Lubang Jeriji Saléh, Prähistorische Höhlenkunststätte in Ost-Kalimantan, Indonesien.
Lubang Jeriji Saléh ist eine Kalksteinhöhle im Sangkulirang-Mangkalihat-Karstgebiet in Ostkalimantan, Indonesien, die prähistorische Malereien an ihren Wänden bewahrt. Die Höhle erstreckt sich über mehrere miteinander verbundene Kammern, in denen mehr als dreihundert Handabdrücke und etwa zwanzig Tierfiguren verteilt sind.
Die ältesten Malereien in der Höhle entstanden vor etwa vierzigtausend Jahren, als Menschen begannen, Tiere mit rotem Oxidpigment darzustellen. Später kamen Handabdrücke und schließlich geometrische Muster hinzu, die einen Wandel in der künstlerischen Ausdrucksweise über Jahrtausende dokumentieren.
Die Höhle zeigt Handabdrücke, die direkt auf den Felsen gedrückt wurden, bevor die Künstler sie mit Farbstoff umrandeten.
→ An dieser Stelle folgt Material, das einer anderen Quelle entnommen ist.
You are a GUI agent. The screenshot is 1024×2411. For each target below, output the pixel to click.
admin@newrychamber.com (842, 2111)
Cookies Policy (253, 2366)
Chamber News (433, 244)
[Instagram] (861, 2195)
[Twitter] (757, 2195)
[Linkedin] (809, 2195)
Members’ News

Diese Technik erzeugt eine unmittelbare Verbindung zu den Menschen, die hier vor Jahrtausenden lebten und ihre Spuren hinterließen.
Der Zugang zur Höhle führt durch dichten Regenwald und erfordert das Erklimmen steiler Hänge, sodass festes Schuhwerk und ausreichend Wasser notwendig sind. Ein lokaler Führer kennt den Weg und kann die Malereien erklären, was den Besuch sicherer und informativer macht.
Die Tierfigur eines Wildrindes an der Höhlenwand gilt als das älteste bekannte figürliche Kunstwerk der Menschheit. Diese Entdeckung verschob das Verständnis darüber, wann und wo Menschen begannen, die Welt um sie herum in Bildern festzuhalten.